Vapor pressure deficit (A and B), leaf temperature (C and D) and relative humidity (E and F) for homogeneous porous media (HM), preferential flow channels open at the soil surface (PF) and preferential flow channels with shallow tillage (ST) treatments in 2015 and for control (C), HM, and preferential flow channels with ST treatments in 2016. Error bars represent standard error. Letters indicate significant difference among treatments based on the least significant difference test, P < 0.05.
Citation: HortScience horts 52, 6; 10.21273/HORTSCI11905-17
Vapor pressure deficit (A and B), leaf temperature (C and D) and relative humidity (E and F) for homogeneous porous media (HM), preferential flow channels open at the soil surface (PF) and preferential flow channels with shallow tillage (ST) treatments in 2015 and for control (C), HM, and preferential flow channels with ST treatments in 2016. Error bars represent standard error. Letters indicate significant difference among treatments based on the least significant difference test, P < 0.05.

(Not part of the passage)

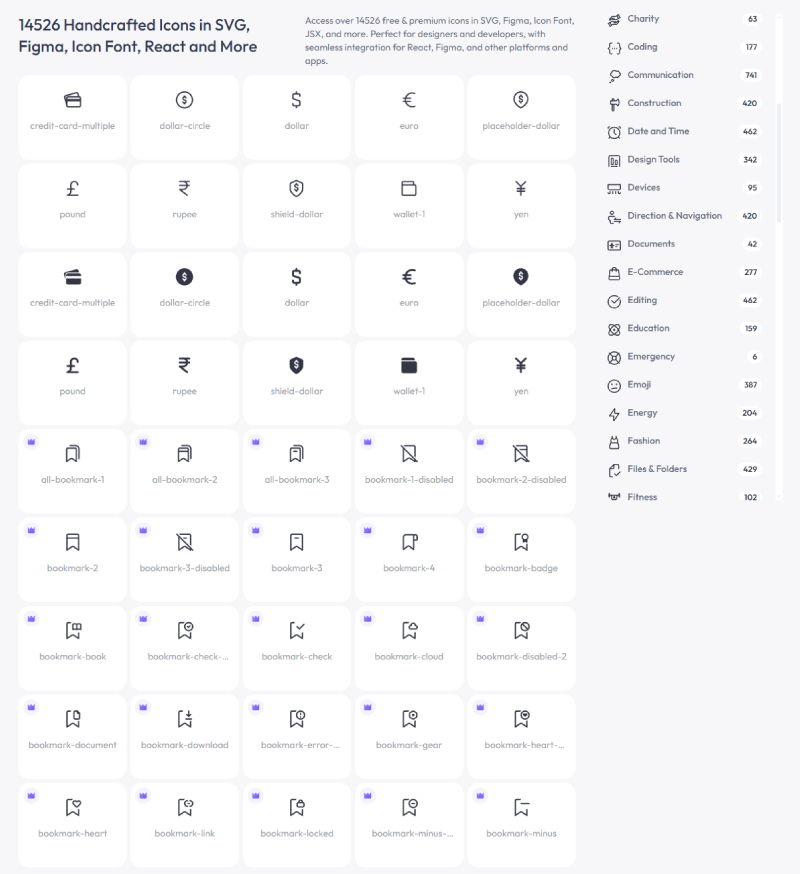
Task: Pick the bookmark-2-disabled icon
Action: coord(521,471)
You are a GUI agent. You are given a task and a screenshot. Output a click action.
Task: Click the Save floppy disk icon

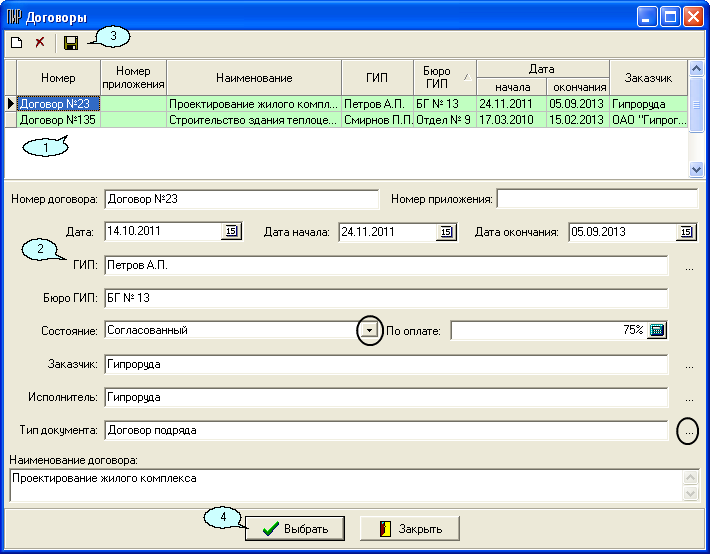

Citation: HortScience horts 52, 6; 10.21273/HORTSCI11905-17
Photosynthetic rates 1 d before irrigation corresponded to the time of maximum water stress. Mostly, these values did not significantly decrease after indaziflam application on 27 July 2015 and 25 July 2016 and remained consistent with those collected before the herbicide applications. The data suggested that indazifam applications had no permanent effects on gas exchange parameters, except on 12 Aug. 2016 when photosynthetic rate was lower than expected. The reduction in the photosynthetic rate was most likely the result of treating the leaves of the pecan trees with an insecticide “Admire Pro” (Imidacloprid) on 8 Aug. 2016 for aphid control. It was observed that the leaves were covered by the protective coating of the insecticide for a longer period of time in 2016. However, photosynthetic rate values recovered to levels before the insecticide application after 6 weeks (Fig. 2B). Although trees were also sprayed with Sivanto (Propylene carbonate) on 23 June 2015 for aphid control, but no reduction in photosynthetic rate was noted at that time. Wood et al. (1997) reported reductions in the photosynthetic rate of pecan for about 14 d after treating with an organosilicon surfactant. Generally, trees planted in indaziflam sprayed pots with HM, PF, and ST did not show a significant difference in the measured gas exchange parameters for most days. However, the photosynthetic rate was mostly lower in the HM treatment than in other treatments in 2015. Similarly, the photosynthetic rate was higher in ST than those with HM on 12 July, 12 Aug., 22 Sept., and 24 Sept. 2016. Greater plant biomass is reported in plots with artificial macropores than in control plots as a result of enhanced infiltration, nutrients, and oxygen (Mori et al., 2014). In this study, pots were filled with a sandy loam soil previously air-dried and sieved through a 2-mm sieve; therefore, the soil was free of organic debris and rocks that would normally influence the aeration process. The location of the preferential flow channels in pots with the PF and ST treatments might have contributed to a lower degree of stress as the result of greater aeration and easier root water uptake immediately after irrigation. Pecan trees are sensitive to poor soil drainage, and their productivity tends to decrease in areas under prolonged flooding conditions (Sparks, 2005).
Conclusions
There was no significant difference in the cumulative volume of effluent among the HM, PF, and ST treatments probably because of some degree of failure of the artificial preferential flow channels. Similarly, there was no significant difference in cumulative ET among treatments. Macropore channels did not seem to change soil water dynamics likely being present up to the partial soil depth. Less water stress was observed for pecan in ST and PF treatments likely because of quicker drainage and higher aeration than HM treatment. No phytotoxicity in pecan trees treated with 50 and 150 g a.i./ha of indaziflam suggested that indaziflam did not affect pecan trees subjected to water stress in this study under greenhouse conditions.